**Written exercise 1:** Quote the blog post on making Ruby faster word for word, starting at "I don't like" and ending at "speed-up right now.".

**Given text:**

The best kittens, technology, and video games blog in the world.

Wednesday, February 21, 2007

Making Ruby faster

Red Kitty by Bob.Fornal from flickr (CC-NC-SA)

There wasn't that much code in my blog recently. So today I decided to change that by coding something cool. And what could be simpler than taking a popular language and making it much much faster ?

So first I downloaded Ruby 1.8.5-p12, and some benchmarks. The benchmarks are the same as used in the blog post comparing different implementations of Ruby.

I don't like the benchmarks much - they test microfunctionality and they cannot be realistically extrapolated to real programs, but I'm too lazy to make better ones just yet.

I wanted to speed up Ruby. Some rules:

  • Under no circumstance can it break Ruby functionality (hacks like Ruby/DL may need updating).
  • Speed-up must be observable in benchmarks.
  • Speed-up should be significant (more than just 1-2%).
  • It must be simple to code - a few hours for a working patch. Programmer productivity is supposed to double every six years after all.
  • It should not make code much more complex than it currently is.


I'm not trying to compete with YARV - the point is a major speed-up right now.

First I modified the benchmark driver to run everything 5 times, and report average of 3 middle results, like they do in many sports competitions. I ran everything on an old Duron 1400MHz box with 512MB memory. I limited set of benchmarks to just 7 "app" benchmarks (all except for pentomino, which was too slow and factorial, which raised stack overflow) to get faster feedback.

CFLAGS

The first idea was to simply play with CFLAGS. I have no idea why people aren't doing that. Isn't the very idea of coding in C about performance ?

I didn't do anything fancy - just the standard -O3 -march=athlon -mtune=athlon -fomit-frame-pointer. Results show how much extra time it needs compared to the fastest implementation.

BenchmarkRuby 1.8.4 from UbuntuRuby 1.8.5-p12Ruby 1.8.5-p12 with nice CFLAGS
app_answer+86%+0%+10%
app_fib+72%+4%+0%
app_mandelbrot+44%+0%+1%
app_raise+42%+5%+0%
app_strconcat+49%+7%+0%
app_tak+77%+6%+0%
app_tarai+69%+10%+0%


Two surprises here. First, messing with CFLAGS brought just a few percent speed-up, and in one case even a 10% slow-down. Second, either 1.8.5 is massively faster than 1.8.4 or Ubuntu uses some really horrible compilation options. Assuming the former, that's a great thing.

Anyway, that's kinda disappointing, as I was expecting a 5%-10% improvement pretty much for free. So, time to look for another easy target. Running the benchmarks with a profiler (CFLAGS=-O3 -march=athlon -mtune=athlon -pg), and compiling everything to assembly seemed like a good idea. A candidate I remembered from earlier was st.c - hash tables called functions like these many times during each operation, and used multiple pointer dereferences for it, instead of inlining them (and simplifying to pretty much no code):
static int
numcmp(x, y)
long x, y;
{
return x != y;
}

static int
numhash(n)

**Written exercise 2:** How many lines of the entries contain the word "Open"? Reply with the number only.

**Entries:**

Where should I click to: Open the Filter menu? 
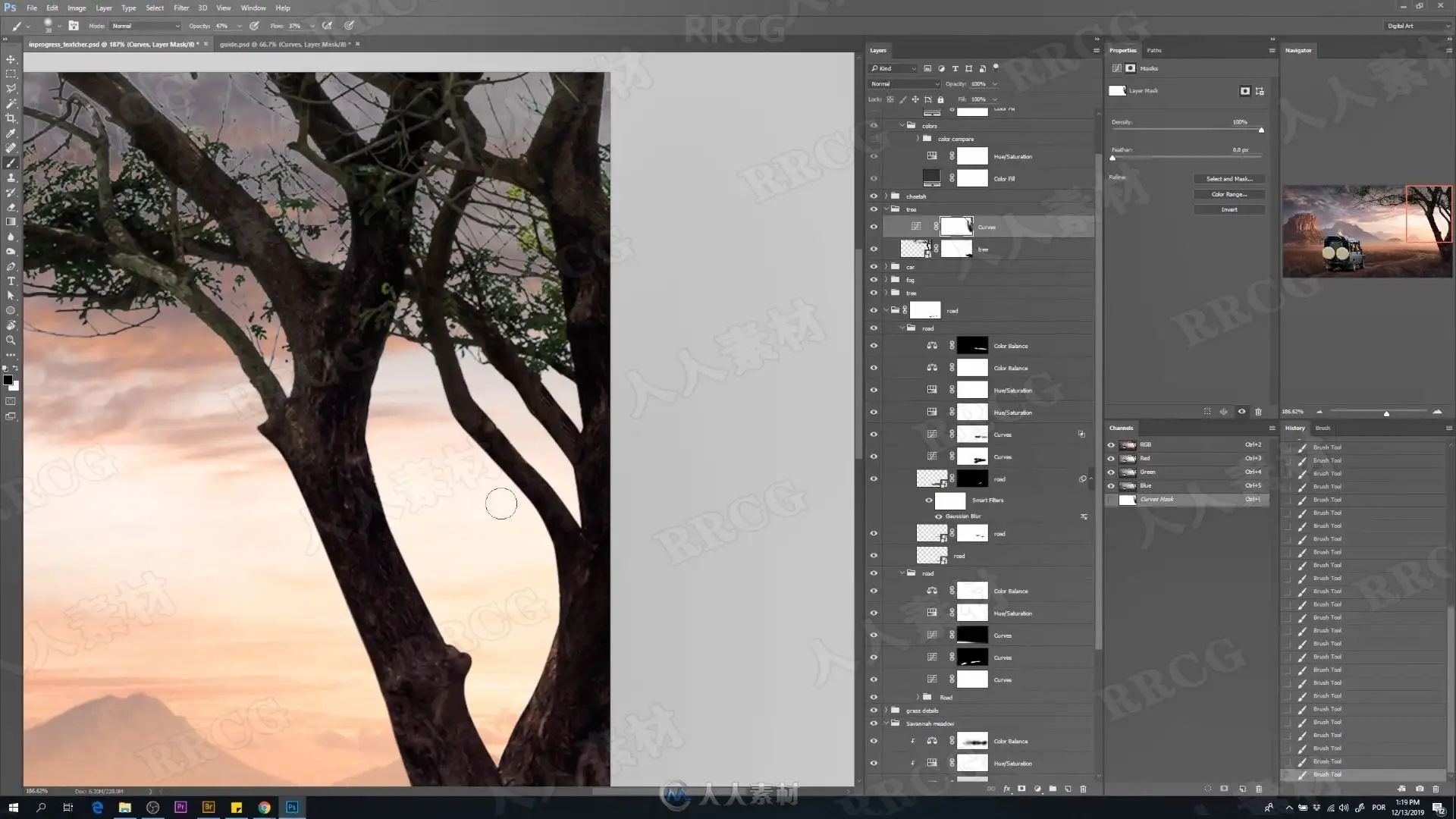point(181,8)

...

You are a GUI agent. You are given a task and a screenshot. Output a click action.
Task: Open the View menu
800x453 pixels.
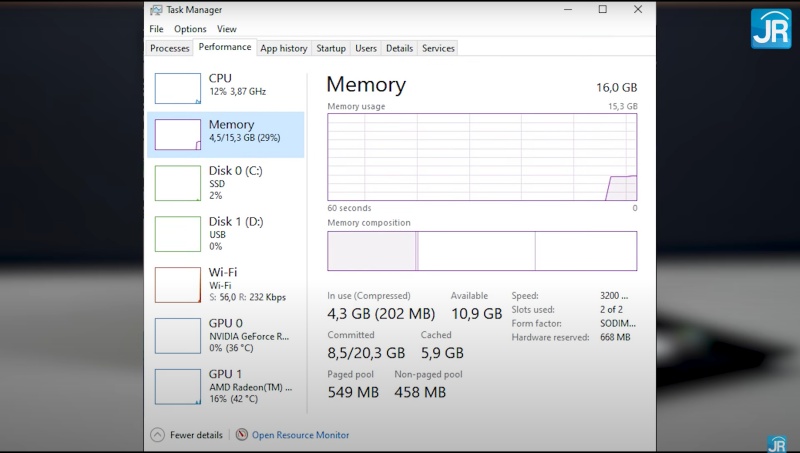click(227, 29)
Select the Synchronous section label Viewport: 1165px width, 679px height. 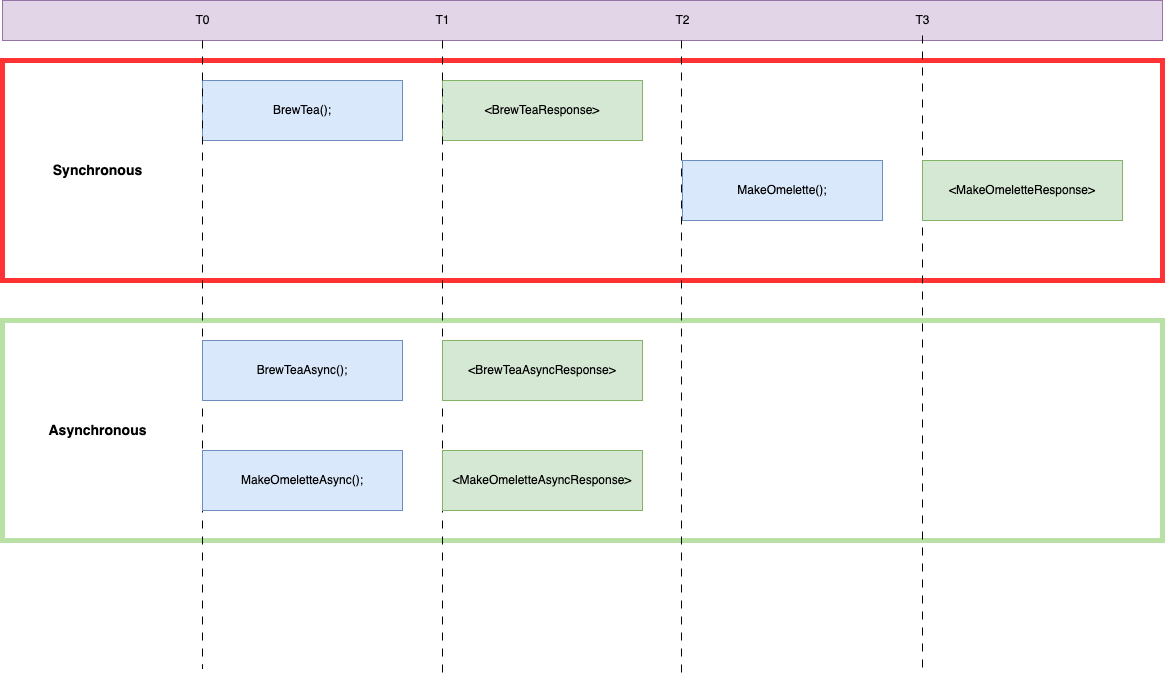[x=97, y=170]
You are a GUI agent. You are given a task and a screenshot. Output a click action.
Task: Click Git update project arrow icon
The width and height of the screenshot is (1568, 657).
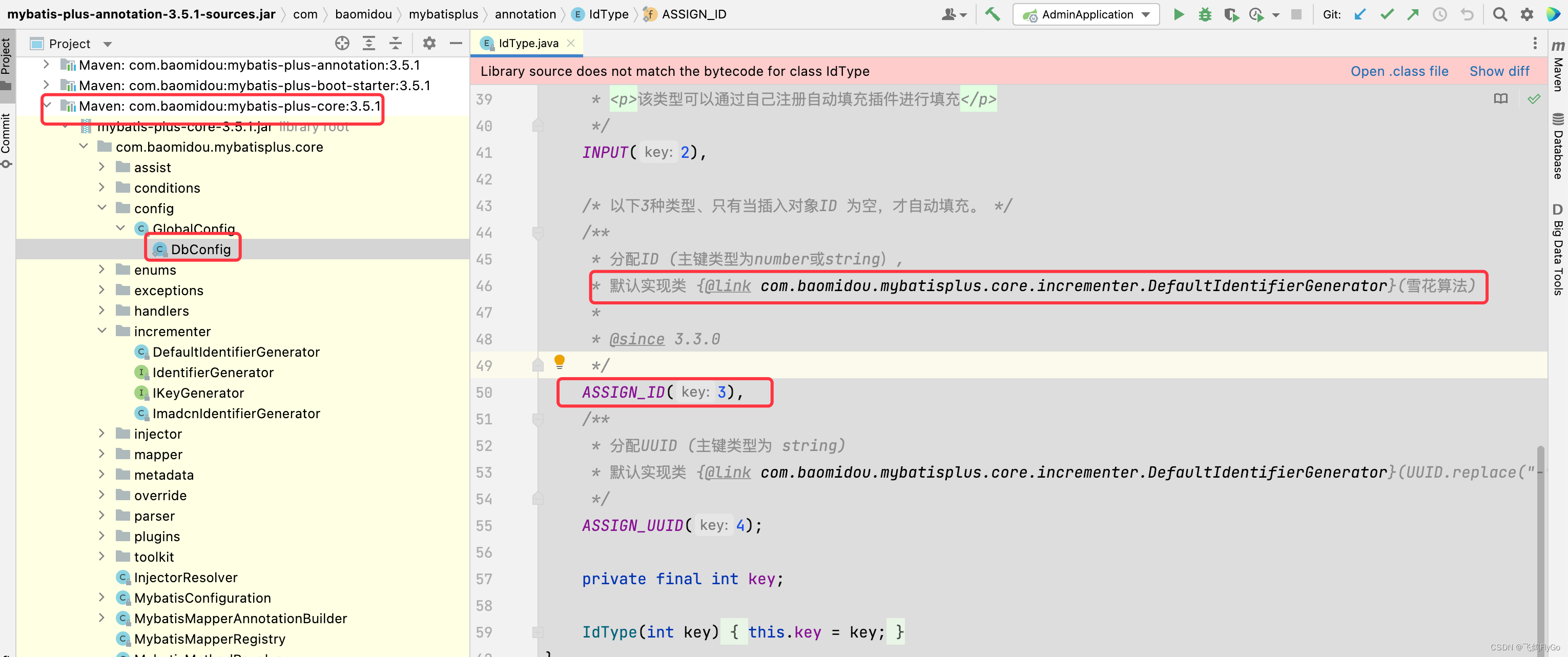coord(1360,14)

**Task solution 1:**
I don't like the benchmarks much - they test microfunctionality and they cannot be realistically extrapolated to real programs, but I'm too lazy to make better ones just yet.

I wanted to speed up Ruby. Some rules:

  • Under no circumstance can it break Ruby functionality (hacks like Ruby/DL may need updating).
  • Speed-up must be observable in benchmarks.
  • Speed-up should be significant (more than just 1-2%).
  • It must be simple to code - a few hours for a working patch. Programmer productivity is supposed to double every six years after all.
  • It should not make code much more complex than it currently is.


I'm not trying to compete with YARV - the point is a major speed-up right now.

**Task solution 2:** 2